====== Exercise material

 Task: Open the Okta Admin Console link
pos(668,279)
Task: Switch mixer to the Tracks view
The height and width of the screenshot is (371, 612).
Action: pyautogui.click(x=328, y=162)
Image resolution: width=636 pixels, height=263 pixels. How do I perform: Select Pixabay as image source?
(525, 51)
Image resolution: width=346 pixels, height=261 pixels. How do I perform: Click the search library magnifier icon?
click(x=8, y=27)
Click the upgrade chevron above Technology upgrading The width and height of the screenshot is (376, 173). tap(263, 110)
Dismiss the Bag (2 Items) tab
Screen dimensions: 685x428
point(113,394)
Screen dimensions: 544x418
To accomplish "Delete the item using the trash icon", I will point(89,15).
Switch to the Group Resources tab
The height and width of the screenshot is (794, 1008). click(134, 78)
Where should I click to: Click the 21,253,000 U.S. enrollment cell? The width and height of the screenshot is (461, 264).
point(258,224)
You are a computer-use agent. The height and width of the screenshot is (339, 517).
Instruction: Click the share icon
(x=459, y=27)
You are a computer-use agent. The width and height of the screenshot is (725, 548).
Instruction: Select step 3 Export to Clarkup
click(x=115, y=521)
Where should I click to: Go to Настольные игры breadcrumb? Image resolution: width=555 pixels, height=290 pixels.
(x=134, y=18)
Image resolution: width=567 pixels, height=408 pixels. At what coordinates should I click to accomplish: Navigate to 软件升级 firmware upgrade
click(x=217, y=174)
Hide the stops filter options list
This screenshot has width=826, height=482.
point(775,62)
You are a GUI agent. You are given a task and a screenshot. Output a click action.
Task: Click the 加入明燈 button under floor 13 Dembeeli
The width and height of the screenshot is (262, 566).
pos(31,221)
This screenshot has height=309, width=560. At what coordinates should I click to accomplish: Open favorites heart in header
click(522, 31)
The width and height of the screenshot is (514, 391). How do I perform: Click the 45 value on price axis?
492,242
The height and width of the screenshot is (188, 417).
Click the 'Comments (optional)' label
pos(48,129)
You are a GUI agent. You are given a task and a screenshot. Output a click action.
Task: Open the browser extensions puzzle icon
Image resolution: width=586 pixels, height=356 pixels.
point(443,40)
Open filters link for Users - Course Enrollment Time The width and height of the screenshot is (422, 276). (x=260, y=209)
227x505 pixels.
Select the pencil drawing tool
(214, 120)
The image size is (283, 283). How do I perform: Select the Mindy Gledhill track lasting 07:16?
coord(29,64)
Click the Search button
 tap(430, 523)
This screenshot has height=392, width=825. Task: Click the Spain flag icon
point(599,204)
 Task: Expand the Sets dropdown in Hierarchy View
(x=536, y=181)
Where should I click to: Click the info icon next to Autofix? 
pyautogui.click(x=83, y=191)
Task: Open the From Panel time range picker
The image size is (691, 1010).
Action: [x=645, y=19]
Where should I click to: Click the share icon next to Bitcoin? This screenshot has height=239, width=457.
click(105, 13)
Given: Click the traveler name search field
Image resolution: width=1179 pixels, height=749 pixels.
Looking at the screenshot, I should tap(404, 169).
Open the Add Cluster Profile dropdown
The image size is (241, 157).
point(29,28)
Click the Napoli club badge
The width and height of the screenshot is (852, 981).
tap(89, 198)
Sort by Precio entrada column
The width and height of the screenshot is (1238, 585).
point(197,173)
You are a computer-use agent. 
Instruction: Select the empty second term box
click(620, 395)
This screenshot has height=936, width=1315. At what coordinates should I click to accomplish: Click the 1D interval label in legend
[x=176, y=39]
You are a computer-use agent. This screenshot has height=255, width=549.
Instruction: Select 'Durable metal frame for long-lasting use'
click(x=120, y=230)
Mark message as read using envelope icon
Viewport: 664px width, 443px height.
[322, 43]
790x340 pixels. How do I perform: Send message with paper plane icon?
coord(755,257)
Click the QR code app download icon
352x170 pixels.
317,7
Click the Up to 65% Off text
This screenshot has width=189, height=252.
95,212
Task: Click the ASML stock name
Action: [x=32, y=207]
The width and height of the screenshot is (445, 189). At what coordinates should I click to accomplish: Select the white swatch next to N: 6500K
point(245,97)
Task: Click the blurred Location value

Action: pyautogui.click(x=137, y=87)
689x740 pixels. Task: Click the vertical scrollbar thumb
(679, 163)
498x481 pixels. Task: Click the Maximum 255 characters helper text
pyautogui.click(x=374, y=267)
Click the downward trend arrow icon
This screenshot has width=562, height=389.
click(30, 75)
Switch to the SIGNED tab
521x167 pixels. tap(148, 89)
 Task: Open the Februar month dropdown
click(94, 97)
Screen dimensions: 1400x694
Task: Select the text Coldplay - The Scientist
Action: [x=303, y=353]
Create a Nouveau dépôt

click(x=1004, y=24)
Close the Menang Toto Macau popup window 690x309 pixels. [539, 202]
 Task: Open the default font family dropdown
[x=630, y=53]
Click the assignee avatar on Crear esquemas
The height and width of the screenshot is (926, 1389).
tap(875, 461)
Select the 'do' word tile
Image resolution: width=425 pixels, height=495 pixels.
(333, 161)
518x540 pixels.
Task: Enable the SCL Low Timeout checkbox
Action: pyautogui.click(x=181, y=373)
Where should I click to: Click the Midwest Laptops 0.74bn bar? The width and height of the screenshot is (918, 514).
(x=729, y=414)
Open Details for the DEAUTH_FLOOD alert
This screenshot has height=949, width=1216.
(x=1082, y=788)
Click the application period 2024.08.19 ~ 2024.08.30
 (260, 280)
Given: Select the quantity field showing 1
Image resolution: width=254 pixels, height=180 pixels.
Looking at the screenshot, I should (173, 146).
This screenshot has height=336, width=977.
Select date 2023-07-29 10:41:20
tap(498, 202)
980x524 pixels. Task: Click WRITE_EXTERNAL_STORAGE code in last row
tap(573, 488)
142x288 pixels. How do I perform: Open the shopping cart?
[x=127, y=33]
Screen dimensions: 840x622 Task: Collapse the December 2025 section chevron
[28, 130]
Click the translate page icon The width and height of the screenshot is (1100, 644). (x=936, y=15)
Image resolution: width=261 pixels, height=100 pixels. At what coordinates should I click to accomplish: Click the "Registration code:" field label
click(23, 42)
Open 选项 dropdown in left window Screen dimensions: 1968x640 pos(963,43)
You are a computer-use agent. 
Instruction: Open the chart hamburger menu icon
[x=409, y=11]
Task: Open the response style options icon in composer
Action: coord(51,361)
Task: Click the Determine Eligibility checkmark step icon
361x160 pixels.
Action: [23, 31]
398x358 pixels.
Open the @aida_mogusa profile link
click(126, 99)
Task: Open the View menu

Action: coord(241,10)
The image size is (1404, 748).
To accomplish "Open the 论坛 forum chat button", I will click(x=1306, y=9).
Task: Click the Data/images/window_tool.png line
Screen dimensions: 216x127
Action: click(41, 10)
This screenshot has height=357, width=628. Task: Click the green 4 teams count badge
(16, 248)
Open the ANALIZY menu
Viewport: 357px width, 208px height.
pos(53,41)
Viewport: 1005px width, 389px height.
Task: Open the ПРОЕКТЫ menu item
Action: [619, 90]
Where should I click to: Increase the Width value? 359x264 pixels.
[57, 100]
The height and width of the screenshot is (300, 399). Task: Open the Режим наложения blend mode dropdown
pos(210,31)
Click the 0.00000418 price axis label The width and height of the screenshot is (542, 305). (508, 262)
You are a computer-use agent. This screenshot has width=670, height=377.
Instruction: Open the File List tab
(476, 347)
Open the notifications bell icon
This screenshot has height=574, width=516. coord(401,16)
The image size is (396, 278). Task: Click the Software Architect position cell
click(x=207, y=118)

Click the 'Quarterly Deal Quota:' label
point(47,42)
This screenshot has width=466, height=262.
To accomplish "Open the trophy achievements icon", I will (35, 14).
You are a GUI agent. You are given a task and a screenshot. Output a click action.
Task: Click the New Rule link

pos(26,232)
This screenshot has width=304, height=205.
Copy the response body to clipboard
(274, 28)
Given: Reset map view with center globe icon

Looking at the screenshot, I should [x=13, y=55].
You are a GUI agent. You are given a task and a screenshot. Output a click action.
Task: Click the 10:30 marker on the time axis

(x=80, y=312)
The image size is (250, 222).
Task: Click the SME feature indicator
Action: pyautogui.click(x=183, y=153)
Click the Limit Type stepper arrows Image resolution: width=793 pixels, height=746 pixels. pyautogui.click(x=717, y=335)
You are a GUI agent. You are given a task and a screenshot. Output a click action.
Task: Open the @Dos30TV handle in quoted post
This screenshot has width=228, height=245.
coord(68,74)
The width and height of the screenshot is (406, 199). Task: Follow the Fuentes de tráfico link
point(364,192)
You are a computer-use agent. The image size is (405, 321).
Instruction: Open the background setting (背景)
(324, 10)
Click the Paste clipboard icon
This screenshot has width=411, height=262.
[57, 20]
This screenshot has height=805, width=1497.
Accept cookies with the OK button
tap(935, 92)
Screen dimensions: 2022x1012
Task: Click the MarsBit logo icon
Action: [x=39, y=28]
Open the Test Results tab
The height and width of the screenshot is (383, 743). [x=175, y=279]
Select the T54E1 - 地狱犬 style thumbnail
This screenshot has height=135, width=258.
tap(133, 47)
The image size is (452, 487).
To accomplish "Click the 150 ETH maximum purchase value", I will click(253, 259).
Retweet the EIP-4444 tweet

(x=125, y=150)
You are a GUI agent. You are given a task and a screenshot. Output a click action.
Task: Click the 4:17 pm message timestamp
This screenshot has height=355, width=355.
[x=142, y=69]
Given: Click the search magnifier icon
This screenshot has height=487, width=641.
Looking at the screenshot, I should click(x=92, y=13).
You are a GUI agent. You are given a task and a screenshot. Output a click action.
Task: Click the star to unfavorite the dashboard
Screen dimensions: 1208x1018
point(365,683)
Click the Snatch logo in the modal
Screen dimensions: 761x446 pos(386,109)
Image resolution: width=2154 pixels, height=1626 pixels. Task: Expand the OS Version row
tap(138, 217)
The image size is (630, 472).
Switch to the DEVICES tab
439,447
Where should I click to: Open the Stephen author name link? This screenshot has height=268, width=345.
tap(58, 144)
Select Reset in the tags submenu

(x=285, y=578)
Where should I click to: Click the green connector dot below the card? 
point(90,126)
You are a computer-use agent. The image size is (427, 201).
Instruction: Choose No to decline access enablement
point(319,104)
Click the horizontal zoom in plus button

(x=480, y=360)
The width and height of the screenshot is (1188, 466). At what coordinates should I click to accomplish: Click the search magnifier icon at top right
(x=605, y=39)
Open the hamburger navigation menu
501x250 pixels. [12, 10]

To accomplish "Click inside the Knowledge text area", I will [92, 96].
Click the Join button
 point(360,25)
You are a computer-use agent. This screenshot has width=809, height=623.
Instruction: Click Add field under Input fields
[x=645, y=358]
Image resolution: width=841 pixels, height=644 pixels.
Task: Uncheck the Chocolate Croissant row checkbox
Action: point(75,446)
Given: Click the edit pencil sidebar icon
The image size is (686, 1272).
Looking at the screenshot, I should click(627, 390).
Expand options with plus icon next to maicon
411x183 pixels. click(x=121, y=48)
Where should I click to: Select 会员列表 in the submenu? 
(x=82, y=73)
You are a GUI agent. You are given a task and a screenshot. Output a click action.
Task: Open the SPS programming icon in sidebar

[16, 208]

============

*Exercise description*. Should a line in the material contain "computer", copy it.

*Problem solution*.
You are a computer-use agent. The height and width of the screenshot is (339, 517).
You are a computer-use agent. The width and height of the screenshot is (725, 548).
You are a computer-use agent. 
You are a computer-use agent. This screenshot has height=255, width=549.
You are a computer-use agent. 
You are a computer-use agent. This screenshot has width=670, height=377.
You are a computer-use agent. The image size is (405, 321).
You are a computer-use agent. The image size is (427, 201).
You are a computer-use agent. This screenshot has width=809, height=623.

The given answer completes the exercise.